(Collection entries)
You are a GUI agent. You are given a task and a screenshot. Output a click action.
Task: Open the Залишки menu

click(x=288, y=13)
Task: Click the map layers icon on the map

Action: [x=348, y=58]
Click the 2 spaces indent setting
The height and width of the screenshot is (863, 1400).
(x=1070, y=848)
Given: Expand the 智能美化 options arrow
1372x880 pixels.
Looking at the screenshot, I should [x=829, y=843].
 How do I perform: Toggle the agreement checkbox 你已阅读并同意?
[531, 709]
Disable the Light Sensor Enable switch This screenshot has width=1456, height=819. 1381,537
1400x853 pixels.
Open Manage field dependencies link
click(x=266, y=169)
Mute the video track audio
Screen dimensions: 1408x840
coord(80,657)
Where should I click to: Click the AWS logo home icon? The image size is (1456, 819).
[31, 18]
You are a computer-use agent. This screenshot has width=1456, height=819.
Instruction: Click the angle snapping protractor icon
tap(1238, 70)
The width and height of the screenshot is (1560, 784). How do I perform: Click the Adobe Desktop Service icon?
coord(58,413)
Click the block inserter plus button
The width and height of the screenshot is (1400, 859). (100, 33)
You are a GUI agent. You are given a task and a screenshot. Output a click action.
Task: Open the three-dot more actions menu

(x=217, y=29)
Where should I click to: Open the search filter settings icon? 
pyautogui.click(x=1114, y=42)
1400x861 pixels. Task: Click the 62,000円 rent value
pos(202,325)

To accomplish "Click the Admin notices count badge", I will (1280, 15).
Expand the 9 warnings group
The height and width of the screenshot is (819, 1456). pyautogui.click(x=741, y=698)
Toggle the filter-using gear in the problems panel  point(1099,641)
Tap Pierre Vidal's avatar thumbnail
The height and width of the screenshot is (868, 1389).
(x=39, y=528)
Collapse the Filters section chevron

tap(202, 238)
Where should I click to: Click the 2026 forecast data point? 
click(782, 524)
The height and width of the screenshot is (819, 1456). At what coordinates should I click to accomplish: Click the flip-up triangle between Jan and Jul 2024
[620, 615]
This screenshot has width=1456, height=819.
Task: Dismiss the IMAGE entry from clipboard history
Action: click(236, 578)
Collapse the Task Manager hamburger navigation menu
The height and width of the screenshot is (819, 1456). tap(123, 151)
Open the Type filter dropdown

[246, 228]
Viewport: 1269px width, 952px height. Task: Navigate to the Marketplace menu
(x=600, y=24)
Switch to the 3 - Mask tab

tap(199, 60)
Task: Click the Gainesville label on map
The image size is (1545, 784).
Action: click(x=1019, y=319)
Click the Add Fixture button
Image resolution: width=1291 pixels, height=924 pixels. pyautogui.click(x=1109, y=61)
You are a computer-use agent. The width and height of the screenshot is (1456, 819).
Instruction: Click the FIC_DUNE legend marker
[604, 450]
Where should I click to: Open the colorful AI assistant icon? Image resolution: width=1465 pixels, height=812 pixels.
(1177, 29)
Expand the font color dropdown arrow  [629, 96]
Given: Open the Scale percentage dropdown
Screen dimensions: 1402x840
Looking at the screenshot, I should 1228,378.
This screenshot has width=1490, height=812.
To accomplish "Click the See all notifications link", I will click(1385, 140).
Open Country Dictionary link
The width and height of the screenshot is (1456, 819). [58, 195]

*AIM OF THE TASK*. Return a copy of each line in the entries that carries the string "arrow".

*RESULT*.
Given: Expand the 智能美化 options arrow
Expand the font color dropdown arrow  [629, 96]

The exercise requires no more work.